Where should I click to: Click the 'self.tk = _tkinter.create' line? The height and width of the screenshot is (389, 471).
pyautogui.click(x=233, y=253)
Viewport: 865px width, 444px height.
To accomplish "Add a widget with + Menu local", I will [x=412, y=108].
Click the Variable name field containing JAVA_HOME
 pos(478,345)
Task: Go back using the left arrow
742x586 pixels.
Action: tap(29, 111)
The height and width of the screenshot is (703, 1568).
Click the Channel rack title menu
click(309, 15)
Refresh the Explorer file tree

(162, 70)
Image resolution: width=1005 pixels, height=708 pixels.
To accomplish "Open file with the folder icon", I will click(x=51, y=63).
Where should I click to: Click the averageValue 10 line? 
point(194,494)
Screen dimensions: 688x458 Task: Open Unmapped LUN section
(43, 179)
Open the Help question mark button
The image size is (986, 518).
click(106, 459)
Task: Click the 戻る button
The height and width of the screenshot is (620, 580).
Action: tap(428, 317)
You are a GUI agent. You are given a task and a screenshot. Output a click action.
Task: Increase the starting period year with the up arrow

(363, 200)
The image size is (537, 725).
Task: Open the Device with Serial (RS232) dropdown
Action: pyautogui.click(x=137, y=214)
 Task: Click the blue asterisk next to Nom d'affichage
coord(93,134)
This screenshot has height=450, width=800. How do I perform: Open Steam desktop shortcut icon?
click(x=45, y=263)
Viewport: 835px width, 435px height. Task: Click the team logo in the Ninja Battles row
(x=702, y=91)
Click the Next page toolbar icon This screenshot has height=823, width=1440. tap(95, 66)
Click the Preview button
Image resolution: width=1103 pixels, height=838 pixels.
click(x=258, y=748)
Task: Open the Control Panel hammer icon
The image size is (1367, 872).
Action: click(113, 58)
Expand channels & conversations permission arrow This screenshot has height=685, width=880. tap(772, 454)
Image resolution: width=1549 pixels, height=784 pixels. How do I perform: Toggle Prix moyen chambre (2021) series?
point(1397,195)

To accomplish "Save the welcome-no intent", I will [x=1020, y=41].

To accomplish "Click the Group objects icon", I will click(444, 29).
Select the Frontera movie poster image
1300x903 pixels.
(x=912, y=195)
━━━
• What to do: Search the data above for the word "accomplish". Copy each line it is in.

• Problem solution:
To accomplish "Add a widget with + Menu local", I will [x=412, y=108].
To accomplish "Open file with the folder icon", I will click(x=51, y=63).
To accomplish "Save the welcome-no intent", I will [x=1020, y=41].
To accomplish "Click the Group objects icon", I will click(444, 29).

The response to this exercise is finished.